A view shows a ruined residential building in Mariupol on September 8, 2022, amid the ongoing Russian military action in Ukraine. Image: STRINGER / AFP
Washington, United States: Rebuilding Ukraine following the devastation caused by the Russian invasion will cost an estimated $349 billion, according to a report issued Friday.
But the figure, which totals 1.5 times the size of the Ukrainian economy, is considered a minimum and is expected to grow in the coming months as the war continues, according to the joint assessment by the government of Ukraine, the European Commission, and the World Bank.
Physical damage alone inflicted since the invasion in late February through June 1 already totaled $97 billion, the report said.

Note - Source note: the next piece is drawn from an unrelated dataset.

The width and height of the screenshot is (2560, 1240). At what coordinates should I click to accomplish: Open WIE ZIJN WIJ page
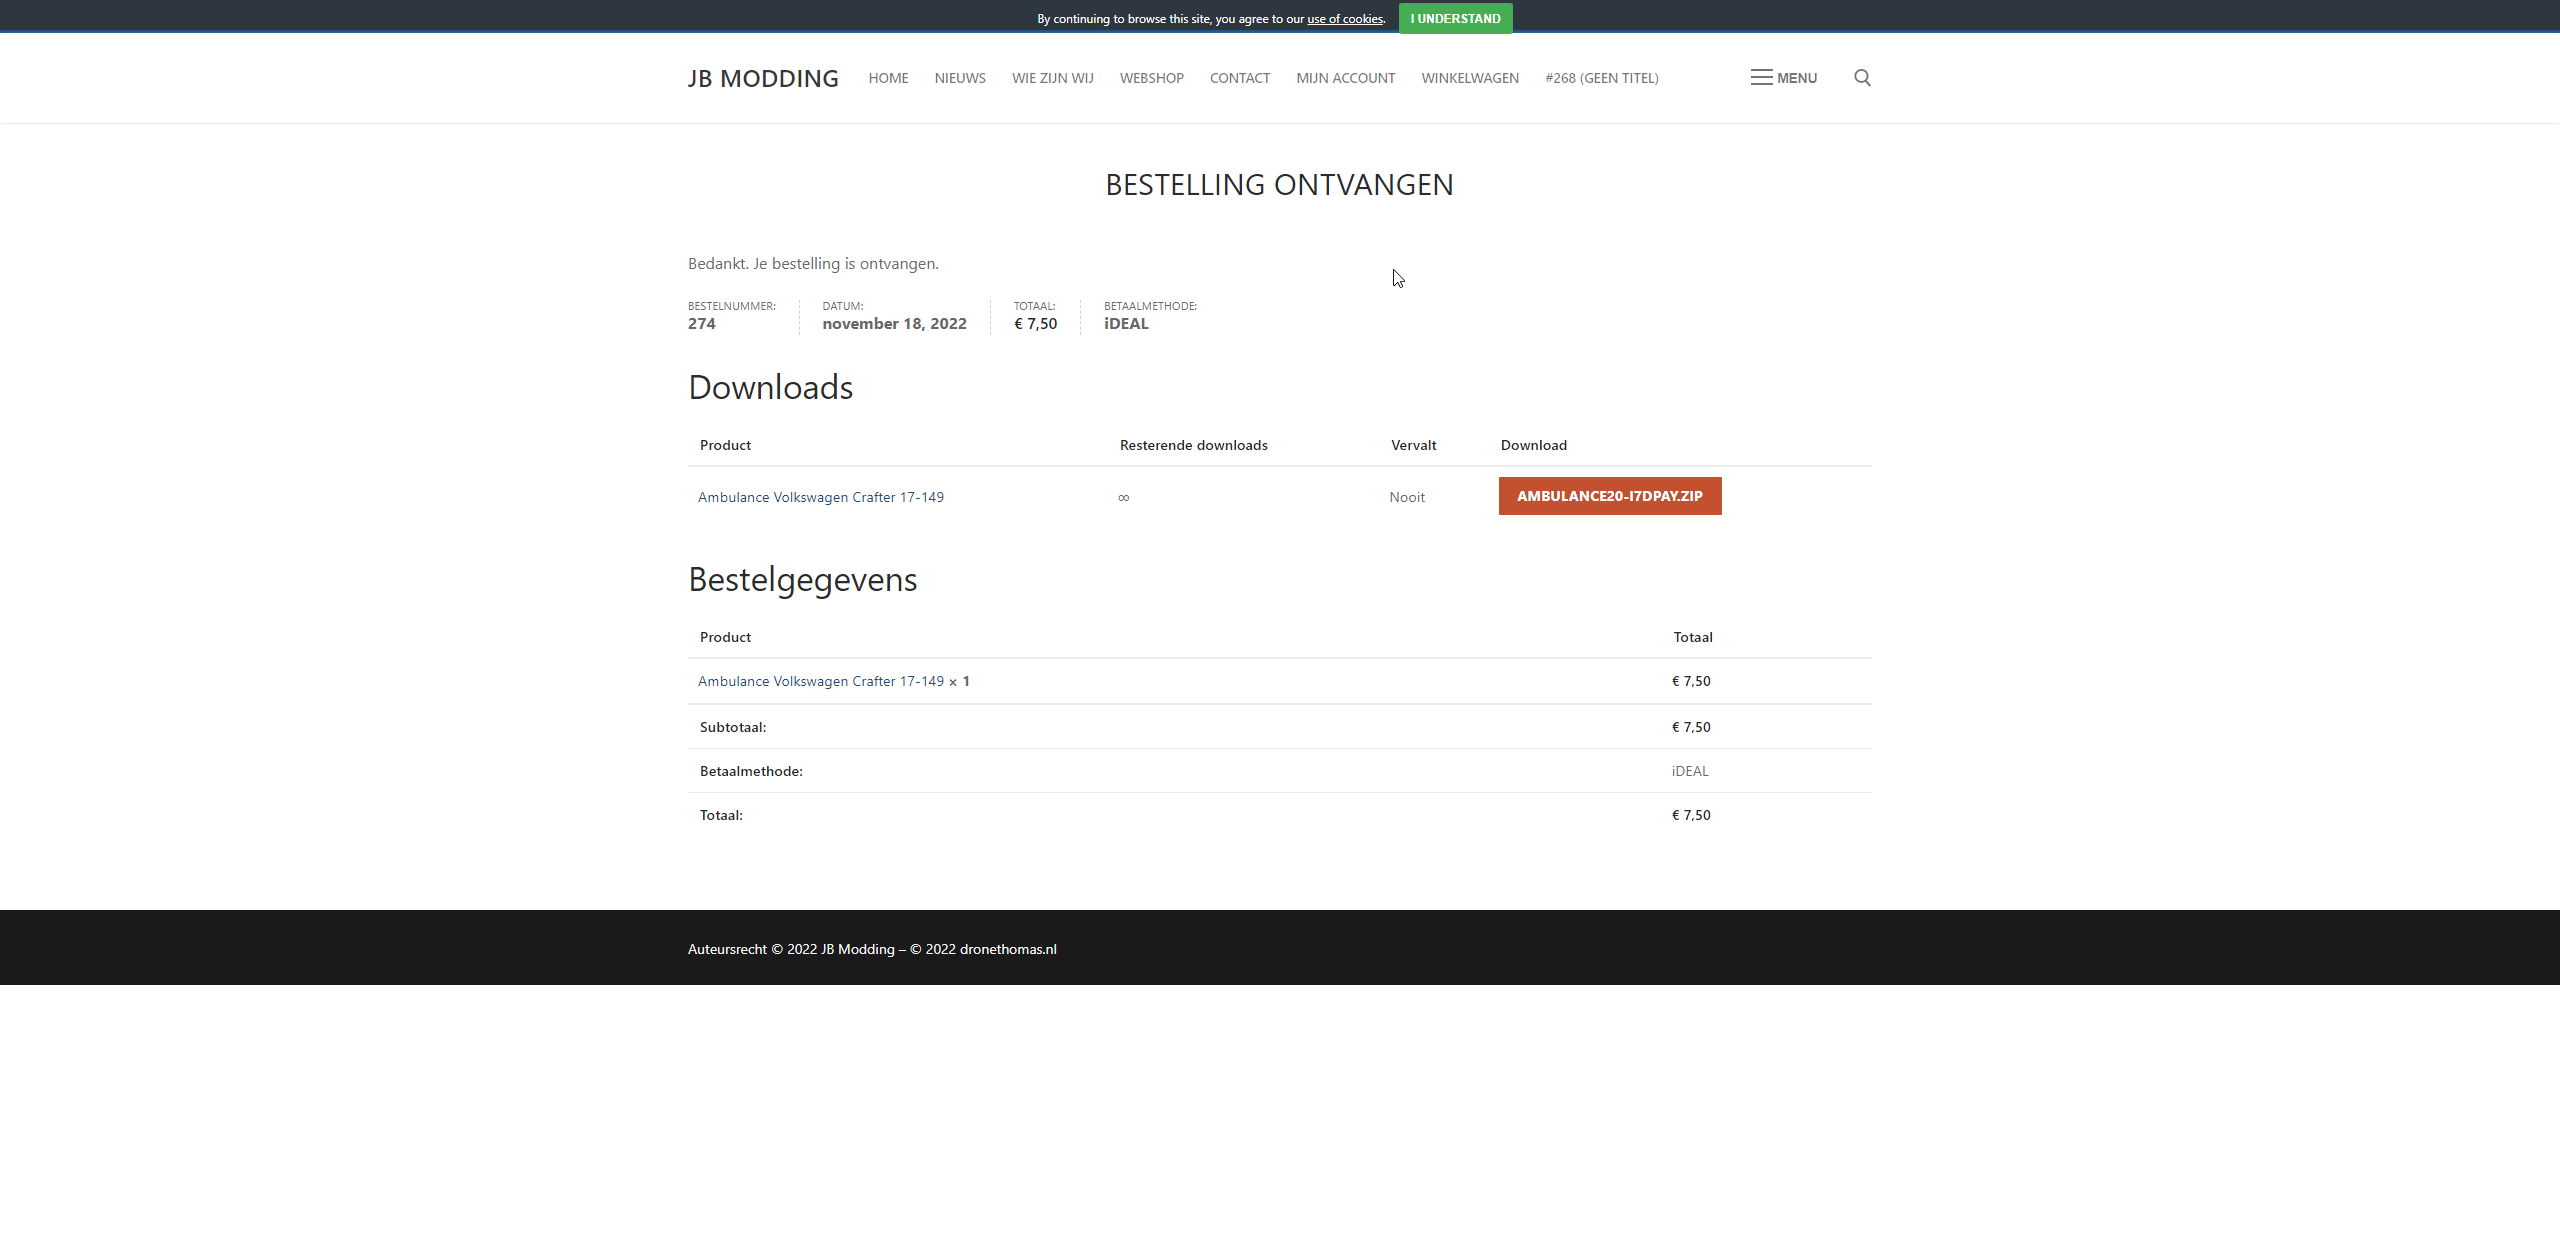coord(1052,78)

"The Russian invasion of Ukraine continues to exact a terrible toll, from significant civilian casualties and the displacement of millions of people to the widespread destruction of homes, businesses, social institutions, and economic activity," said Anna Bjerde, the World Bank's regional vice president for Europe and Central Asia.
Over the next 36 months the report estimates that $105 billion will be needed to address urgent needs such as restoring education and health systems and infrastructure, preparing for the upcoming winter through restoration of heating and energy to homes, support to agriculture, and repair of vital transport routes.
Ukraine Prime Minister Denys Shmyhal said reconstruction already was underway in the de-occupied territories but will require help from international partners.
"Only for the first stage, rapid recovery, $17 billion is needed, of which Ukraine needs $3.4 billion already this year," he said in a statement.
Allies have rushed to pump aid into the war-ravaged country, with the G7 and the European Union contributing $39 billion.
European Commission President Ursula von der Leyen said the EU has mobilized 10 billion euros "in financing, humanitarian, emergency, and military assistance for Ukraine and another 5 billion euros in financing are in the pipeline."